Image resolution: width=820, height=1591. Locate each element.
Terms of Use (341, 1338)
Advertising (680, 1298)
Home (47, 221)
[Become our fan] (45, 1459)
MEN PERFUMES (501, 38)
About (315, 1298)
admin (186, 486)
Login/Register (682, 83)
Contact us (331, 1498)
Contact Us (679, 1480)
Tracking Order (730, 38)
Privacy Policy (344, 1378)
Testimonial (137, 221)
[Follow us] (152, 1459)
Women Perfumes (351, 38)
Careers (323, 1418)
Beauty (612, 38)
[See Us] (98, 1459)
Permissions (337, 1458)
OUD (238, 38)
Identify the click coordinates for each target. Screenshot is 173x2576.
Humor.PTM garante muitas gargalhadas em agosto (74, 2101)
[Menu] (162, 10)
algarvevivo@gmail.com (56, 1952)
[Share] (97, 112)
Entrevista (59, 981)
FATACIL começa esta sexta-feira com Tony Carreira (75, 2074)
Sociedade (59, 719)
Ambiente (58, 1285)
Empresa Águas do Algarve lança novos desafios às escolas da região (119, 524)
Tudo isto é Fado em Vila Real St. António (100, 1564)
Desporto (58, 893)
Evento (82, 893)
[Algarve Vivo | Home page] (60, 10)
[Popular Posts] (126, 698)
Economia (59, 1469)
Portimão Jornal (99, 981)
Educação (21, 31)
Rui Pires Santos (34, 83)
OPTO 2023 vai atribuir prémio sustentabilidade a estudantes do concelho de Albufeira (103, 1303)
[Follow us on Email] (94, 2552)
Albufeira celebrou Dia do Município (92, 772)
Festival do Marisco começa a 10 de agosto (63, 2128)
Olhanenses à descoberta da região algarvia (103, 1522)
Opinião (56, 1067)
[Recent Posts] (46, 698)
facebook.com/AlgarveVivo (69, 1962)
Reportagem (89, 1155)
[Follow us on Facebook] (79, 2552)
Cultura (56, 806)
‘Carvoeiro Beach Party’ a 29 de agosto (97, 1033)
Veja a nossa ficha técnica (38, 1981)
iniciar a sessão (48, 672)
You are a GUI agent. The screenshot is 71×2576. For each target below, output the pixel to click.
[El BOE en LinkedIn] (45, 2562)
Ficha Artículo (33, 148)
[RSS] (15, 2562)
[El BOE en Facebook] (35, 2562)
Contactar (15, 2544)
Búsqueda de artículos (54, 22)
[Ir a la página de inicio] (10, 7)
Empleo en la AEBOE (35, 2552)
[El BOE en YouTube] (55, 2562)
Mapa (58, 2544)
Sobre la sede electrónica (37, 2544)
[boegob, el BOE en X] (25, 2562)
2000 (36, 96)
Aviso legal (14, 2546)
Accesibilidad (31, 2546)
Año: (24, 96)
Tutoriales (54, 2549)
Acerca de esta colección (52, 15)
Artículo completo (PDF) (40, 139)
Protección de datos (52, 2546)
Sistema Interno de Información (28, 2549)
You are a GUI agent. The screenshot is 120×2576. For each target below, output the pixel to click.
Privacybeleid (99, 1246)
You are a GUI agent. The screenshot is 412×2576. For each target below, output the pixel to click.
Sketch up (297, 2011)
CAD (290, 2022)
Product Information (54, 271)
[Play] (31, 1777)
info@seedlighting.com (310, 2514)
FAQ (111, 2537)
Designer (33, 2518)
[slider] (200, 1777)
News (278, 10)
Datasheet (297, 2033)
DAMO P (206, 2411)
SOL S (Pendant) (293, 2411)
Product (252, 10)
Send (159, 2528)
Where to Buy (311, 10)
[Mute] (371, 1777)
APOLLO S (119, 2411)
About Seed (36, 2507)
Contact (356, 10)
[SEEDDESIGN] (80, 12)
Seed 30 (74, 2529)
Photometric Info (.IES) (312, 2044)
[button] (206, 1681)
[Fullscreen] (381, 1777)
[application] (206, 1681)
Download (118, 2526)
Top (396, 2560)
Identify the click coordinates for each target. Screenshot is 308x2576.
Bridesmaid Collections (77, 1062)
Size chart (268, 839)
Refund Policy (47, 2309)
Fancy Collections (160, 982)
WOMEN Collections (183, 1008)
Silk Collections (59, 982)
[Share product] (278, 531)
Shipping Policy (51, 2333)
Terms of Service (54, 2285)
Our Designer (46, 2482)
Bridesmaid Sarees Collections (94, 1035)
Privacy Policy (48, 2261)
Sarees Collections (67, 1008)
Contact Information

* [What is being asked] Could you copy every line in the records that holds "Information"?

* [Solution for this exercise]
Product Information (54, 271)
Contact Information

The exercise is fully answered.